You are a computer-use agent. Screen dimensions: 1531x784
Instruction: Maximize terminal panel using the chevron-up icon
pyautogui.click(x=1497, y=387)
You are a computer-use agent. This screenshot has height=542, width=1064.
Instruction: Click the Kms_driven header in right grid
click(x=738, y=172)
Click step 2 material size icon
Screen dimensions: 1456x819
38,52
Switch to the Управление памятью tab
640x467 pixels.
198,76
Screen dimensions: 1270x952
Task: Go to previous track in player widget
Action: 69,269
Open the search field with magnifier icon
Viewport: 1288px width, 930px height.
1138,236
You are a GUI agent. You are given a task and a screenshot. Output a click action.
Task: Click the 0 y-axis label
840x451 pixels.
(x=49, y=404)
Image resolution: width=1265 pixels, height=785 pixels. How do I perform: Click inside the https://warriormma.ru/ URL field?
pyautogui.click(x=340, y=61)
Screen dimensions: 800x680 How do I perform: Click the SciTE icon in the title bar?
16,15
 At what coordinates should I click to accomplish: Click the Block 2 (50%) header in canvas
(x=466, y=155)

┄┄┄┄┄┄┄┄┄┄

Work to complete: Count the lines in the rows above that contain the string "Instruction", treating case as significant. Give only the number.

Result: 2